- _THE PROBLEM_:
The reply must repeat the listing below exactly and carry none of its pictures.

- _DATASET ENTRIES_:

▶

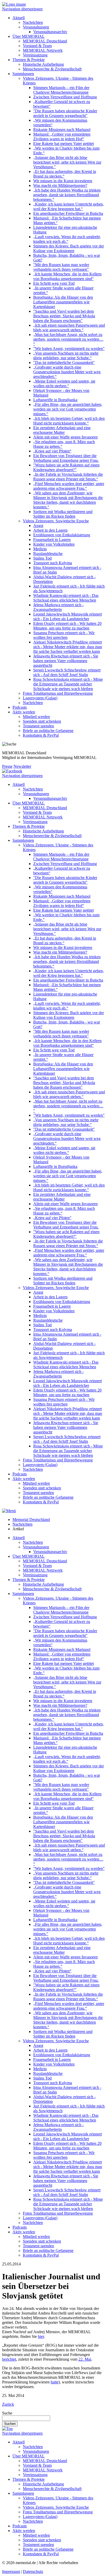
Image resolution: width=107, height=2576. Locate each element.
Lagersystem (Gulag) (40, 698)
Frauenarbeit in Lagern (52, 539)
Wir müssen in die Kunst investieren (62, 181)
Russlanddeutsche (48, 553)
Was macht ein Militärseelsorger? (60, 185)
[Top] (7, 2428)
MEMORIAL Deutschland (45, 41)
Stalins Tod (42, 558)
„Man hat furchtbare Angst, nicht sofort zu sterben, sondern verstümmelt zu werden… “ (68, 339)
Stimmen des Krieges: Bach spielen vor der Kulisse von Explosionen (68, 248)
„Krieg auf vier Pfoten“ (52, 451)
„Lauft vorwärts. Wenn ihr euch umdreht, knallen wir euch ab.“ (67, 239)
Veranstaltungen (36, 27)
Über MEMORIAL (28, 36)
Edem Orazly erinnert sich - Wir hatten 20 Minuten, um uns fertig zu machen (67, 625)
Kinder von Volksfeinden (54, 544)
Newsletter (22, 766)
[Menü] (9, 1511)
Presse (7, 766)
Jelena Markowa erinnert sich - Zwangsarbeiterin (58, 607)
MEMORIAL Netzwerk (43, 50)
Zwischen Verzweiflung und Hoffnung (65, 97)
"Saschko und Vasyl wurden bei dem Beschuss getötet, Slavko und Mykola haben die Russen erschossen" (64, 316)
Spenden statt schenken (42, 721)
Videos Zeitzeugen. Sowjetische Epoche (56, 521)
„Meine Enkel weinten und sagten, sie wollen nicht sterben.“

◀

- _EXPECTED ANSWER_:
Image resolution: width=107, height=2576. Locate each element.
Lagersystem (Gulag) (40, 698)
Frauenarbeit in Lagern (52, 539)
Wir müssen in die Kunst investieren (62, 181)
Russlanddeutsche (48, 553)
Was macht ein Militärseelsorger? (60, 185)
[Top] (7, 2428)
MEMORIAL Deutschland (45, 41)
Stalins Tod (42, 558)
„Man hat furchtbare Angst, nicht sofort zu sterben, sondern verstümmelt zu werden… “ (68, 339)
Stimmen des Krieges: Bach spielen vor der Kulisse von Explosionen (68, 248)
„Krieg auf vier Pfoten“ (52, 451)
„Lauft vorwärts. Wenn ihr euch umdreht, knallen wir euch ab.“ (67, 239)
Veranstaltungen (36, 27)
Über MEMORIAL (28, 36)
Edem Orazly erinnert sich - Wir hatten 20 Minuten, um uns fertig zu machen (67, 625)
Kinder von Volksfeinden (54, 544)
Newsletter (22, 766)
[Menü] (9, 1511)
Presse (7, 766)
Jelena Markowa erinnert sich - Zwangsarbeiterin (58, 607)
MEMORIAL Netzwerk (43, 50)
Zwischen Verzweiflung und Hoffnung (65, 97)
"Saschko und Vasyl wurden bei dem Beschuss getötet, Slavko und Mykola haben die Russen erschossen" (64, 316)
Spenden statt schenken (42, 721)
Videos Zeitzeugen. Sowjetische Epoche (56, 521)
„Meine Enkel weinten und sagten, sie wollen nicht sterben.“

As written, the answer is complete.